■ Excerpted data
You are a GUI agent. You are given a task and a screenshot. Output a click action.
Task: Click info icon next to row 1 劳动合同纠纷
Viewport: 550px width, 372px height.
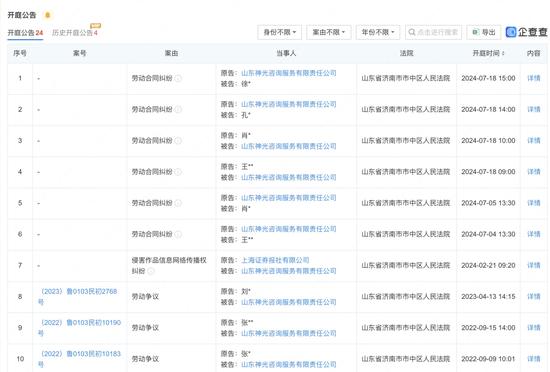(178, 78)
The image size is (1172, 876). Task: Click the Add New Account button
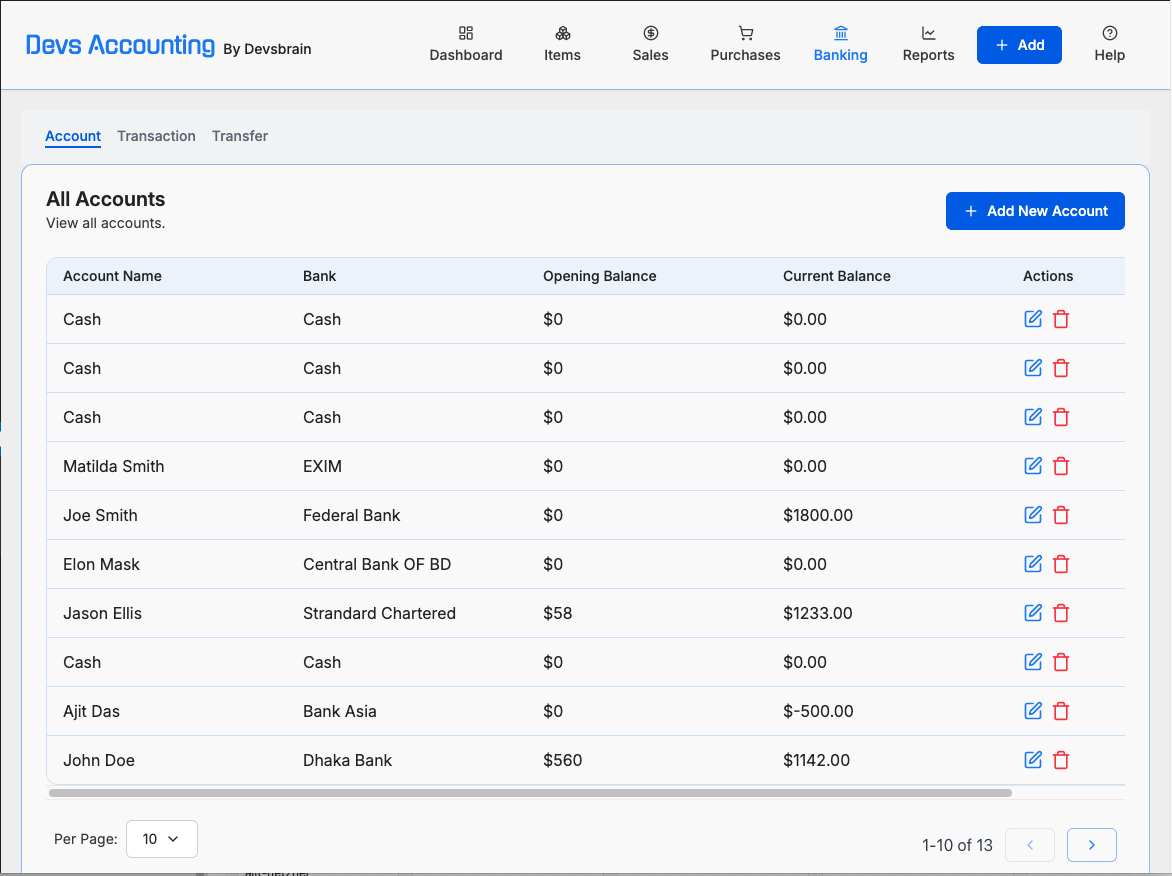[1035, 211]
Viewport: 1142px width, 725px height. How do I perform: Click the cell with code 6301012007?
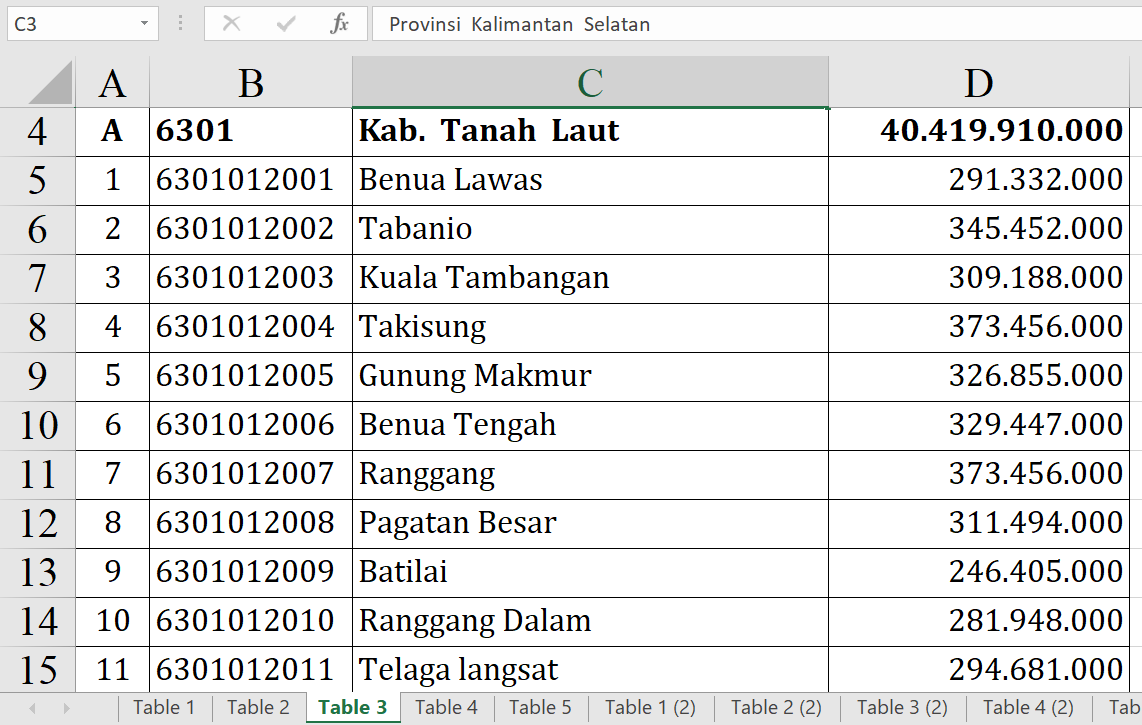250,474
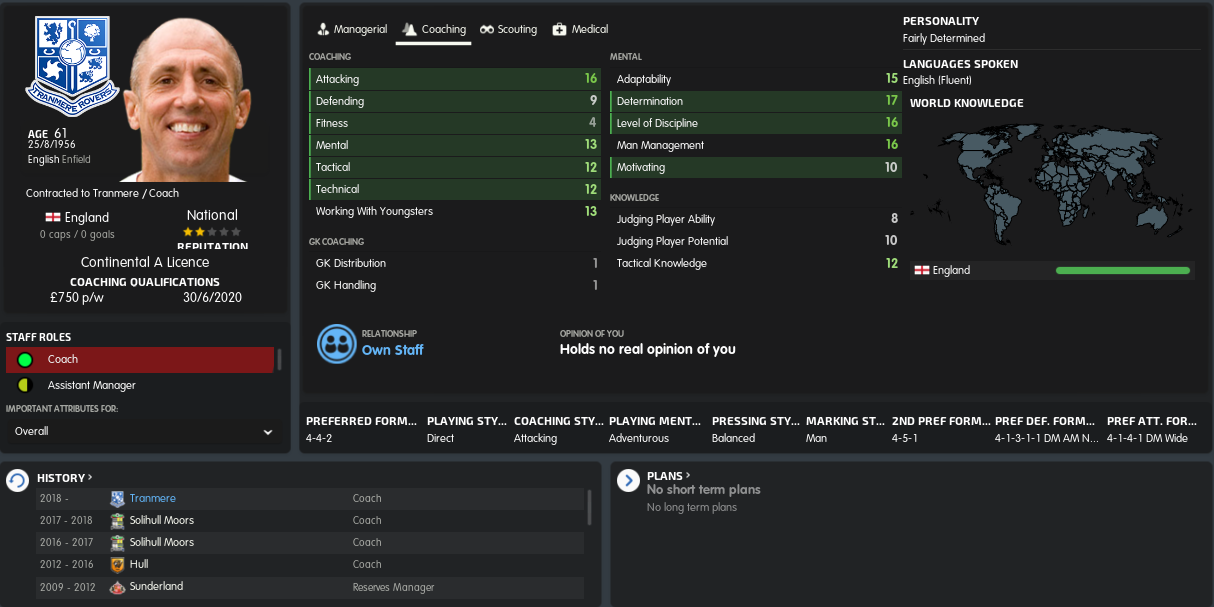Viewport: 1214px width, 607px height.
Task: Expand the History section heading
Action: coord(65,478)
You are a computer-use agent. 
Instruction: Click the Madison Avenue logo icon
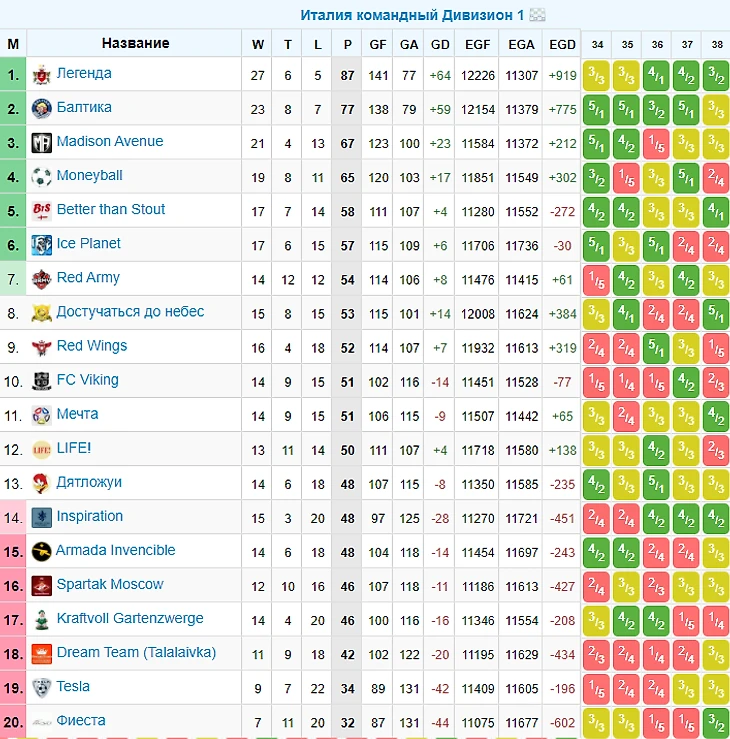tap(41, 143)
--
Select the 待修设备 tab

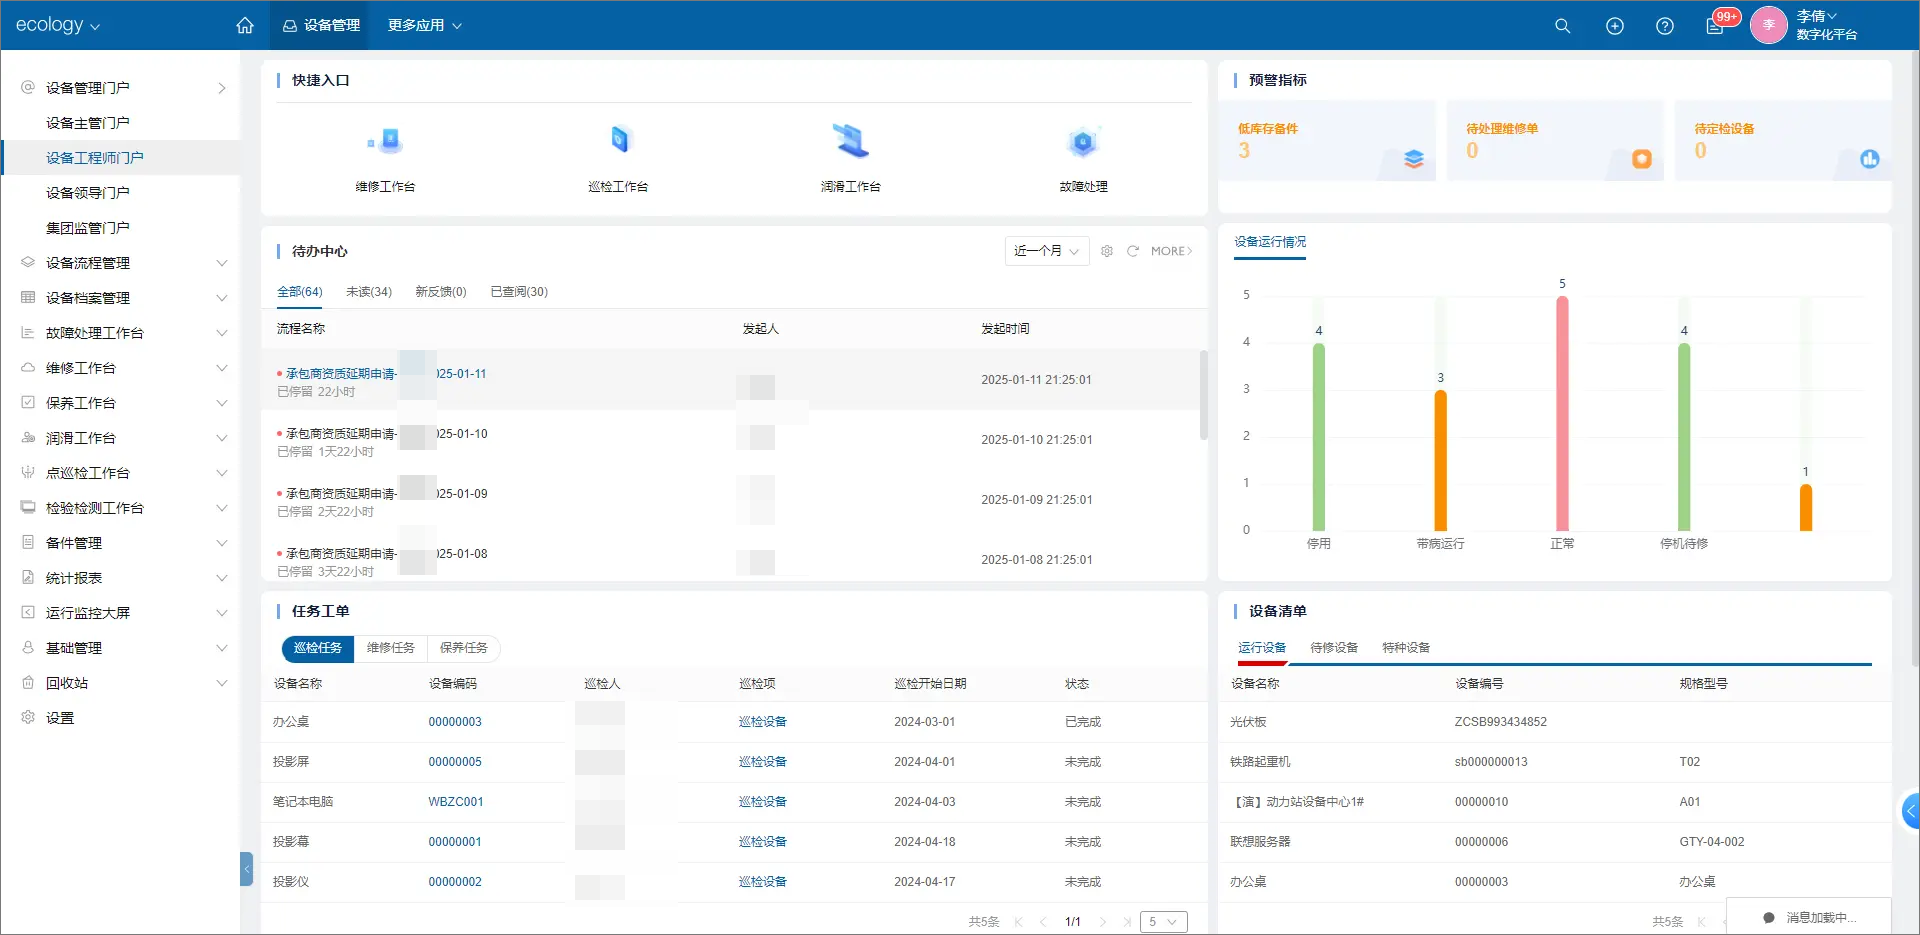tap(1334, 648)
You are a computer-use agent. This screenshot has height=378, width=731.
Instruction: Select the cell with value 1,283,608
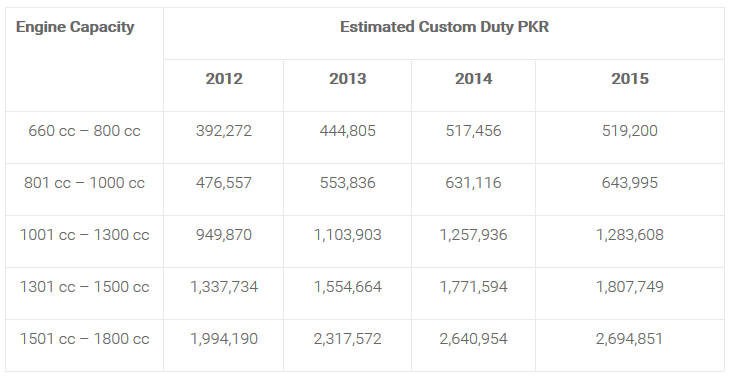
==
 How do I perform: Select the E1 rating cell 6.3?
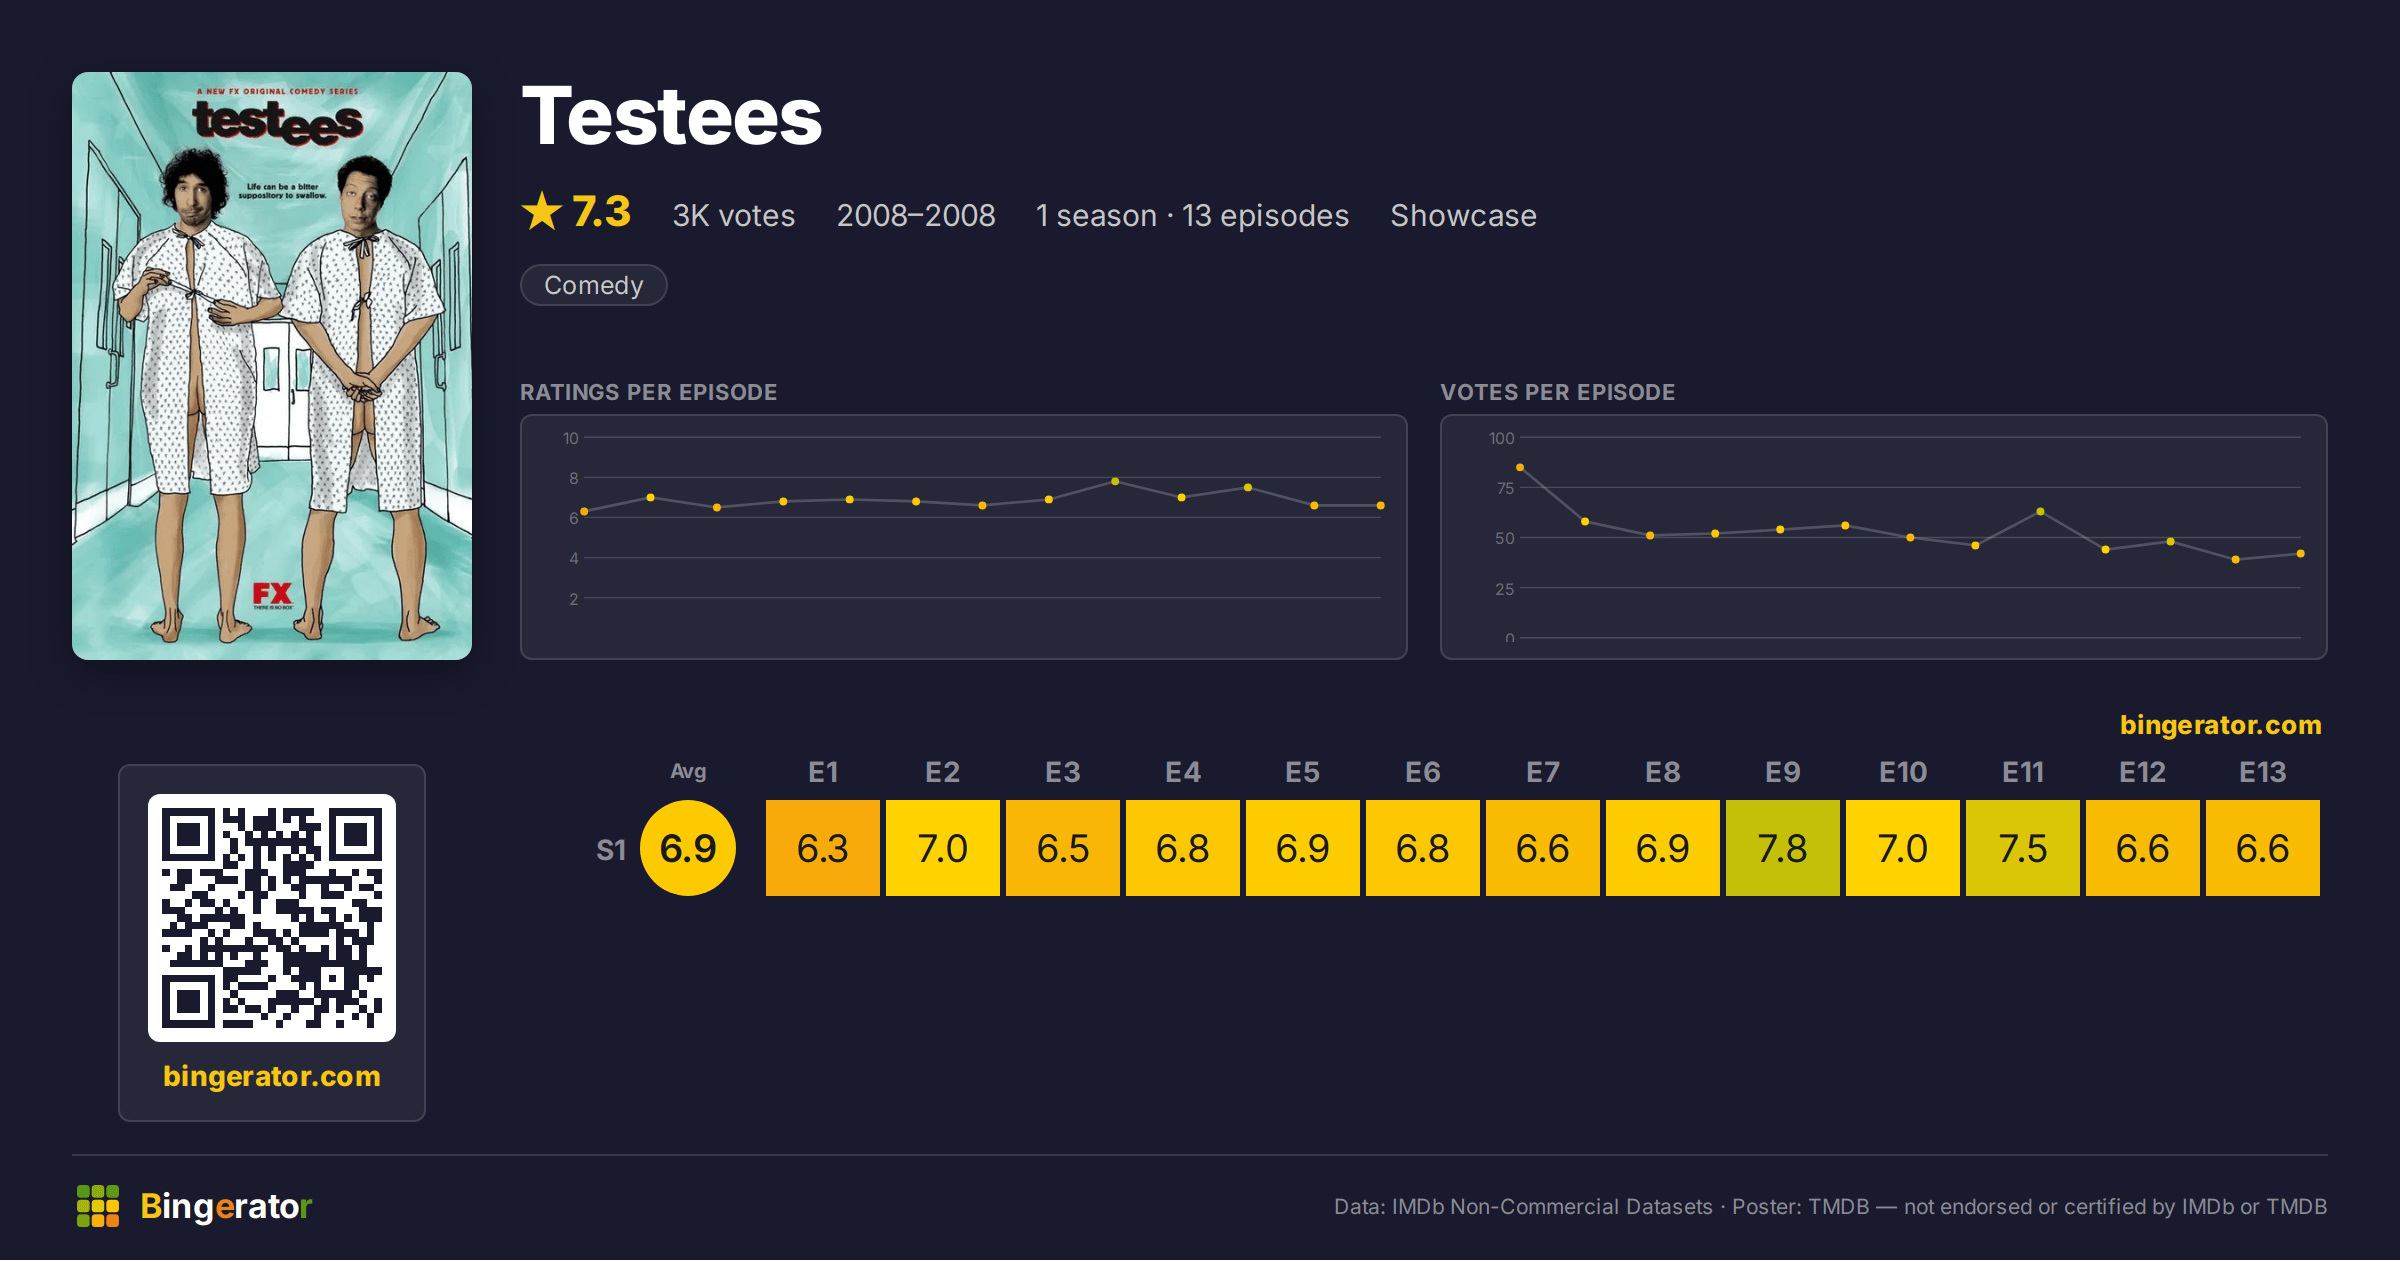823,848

■ Work to complete
Copy the lines of the records word for word, starting with the line that contains "You are a GUI" and going on through the line that contains "Action: coord(65,478)". Leave out the pictures.

■ Result below
You are a GUI agent. You are given a task and a screenshot. Output a click action.
Task: Click info icon next to row 1 劳动合同纠纷
Viewport: 550px width, 372px height.
(178, 78)
The image size is (1172, 876). Task: Click the Add New Account button
[1035, 211]
Viewport: 1142px width, 725px height. How do I perform: Click the cell with code 6301012007?
250,474
Viewport: 1214px width, 607px height.
Task: Expand the History section heading
Action: coord(65,478)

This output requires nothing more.